The United Nations have been credited with negotiating one hundred and seventy-two peaceful settlements that have ended regional conflicts, they have enabled people in over forty-five separate countries to participate in free and democratic elections, the UN has further provided Safe Drinking Water available to 1.3 billion people in rural areas during the last decade and the preservation of numerous historically important, cultural and architectural sites across the globe due to the efforts of UNESCO, international conventions have also been adopted to preserve cultural property. The list goes on.

Additionally, the United Nations is well known for its peacekeeping forces and interventions in member countries to assist people in times of crisis and impoverishment. Right now, there are approximately 800 million people who do not have enough food to eat. Although this repugnant factor is most upsetting the United Nations seems to have addressed this global issue – the UN’s world food program feeds around 80 million people a year and serves around 12.6 billion rations of food to emaciated citizens around the globe. Furthermore, they often operate in conflict-ridden countries and war zones to provide humanitarian support where it is most needed.

The Food and Agriculture Organization (FAO) serves both developed and developing nations as a neutral forum where members meet as equals to negotiate agreements and policies regarding food and agriculture. Australia was a founding member the FAO in 1945 after the end of the second world war and has participated actively collecting statistical data and exchanging information on agriculture, fisheries and forestry industries since. As a major world food producer and agriculture trading nation, Australia has a strong interest in the codification of agricultural and food standards, the facilitation of international trade, the sustainable management of fisheries and forestry resources and in monitoring surplus disposals and food aid transactions.

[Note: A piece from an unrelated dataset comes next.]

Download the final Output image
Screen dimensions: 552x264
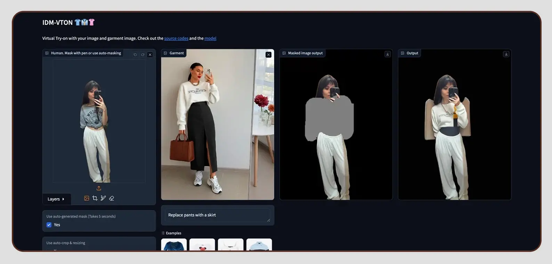point(506,54)
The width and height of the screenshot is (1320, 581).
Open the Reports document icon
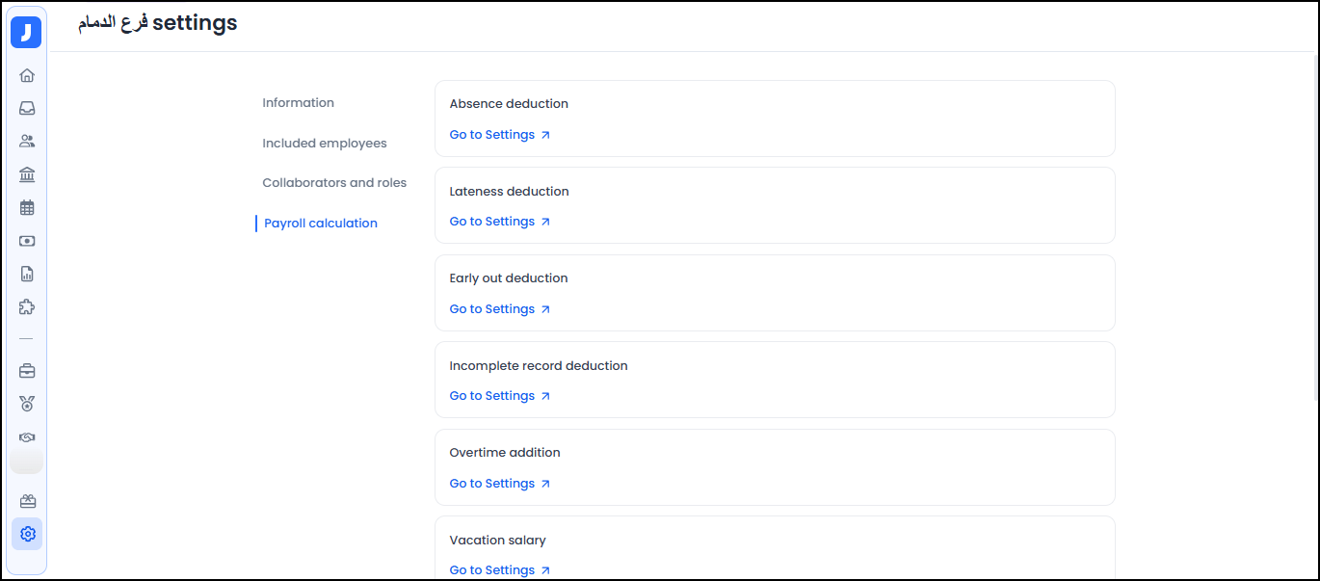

However, the foreign-aid industry had a bad news cycle around the time of the establishment of the WFP and FAO were coming into the light. First, British newspapers were consumed by a spat between the British Broadcasting Corp, and Live Aid founder Bob Geldof over a BBC report that tens of millions of dollars of aid to Ethiopia during the 1984-1985 famine were used for arms dealing. As well as a more current and equally egregious scandal involving the world’s largest humanitarian agency has spun out of Ethiopia’s neighboring country: Somalia. A United Nations report released last year, paints a damning portrait of the World Food Programme’s operations there: an estimated 50 percent of food delivered by the U.N. agency is essentially being stolen – not only by the WFP’s own personnel and contractors, but also the Somalian armed militias, some of whom are radical Islamists.

Somalia is not the first crisis for the agency. These new allegations join a series of recent missteps that have brought the WFP and other legislated UN affiliated organizations under scrutiny for their roles in aid missions around the world, from North Korea to the Horn of Africa.

What is going on within the WFP?

It is clear to see, that however many ‘successes’ they have credited themselves with, there is a strong debate between the importance that the UN actually presumes it has and the actions that have proved itself to be worthy. The promotion of “global” peace has not even been close to the realm of possibility in which the United Nations was created to push for. Time and time again the UN has tried to solve the conflicts and struggles for reconciliation between many countries across the globe, yes, some of these conflicts were solved to some extent. However, for such a large and global organization the list of failures in the sector of the promotion of peace is worryingly large, and most distressingly: ever increasing.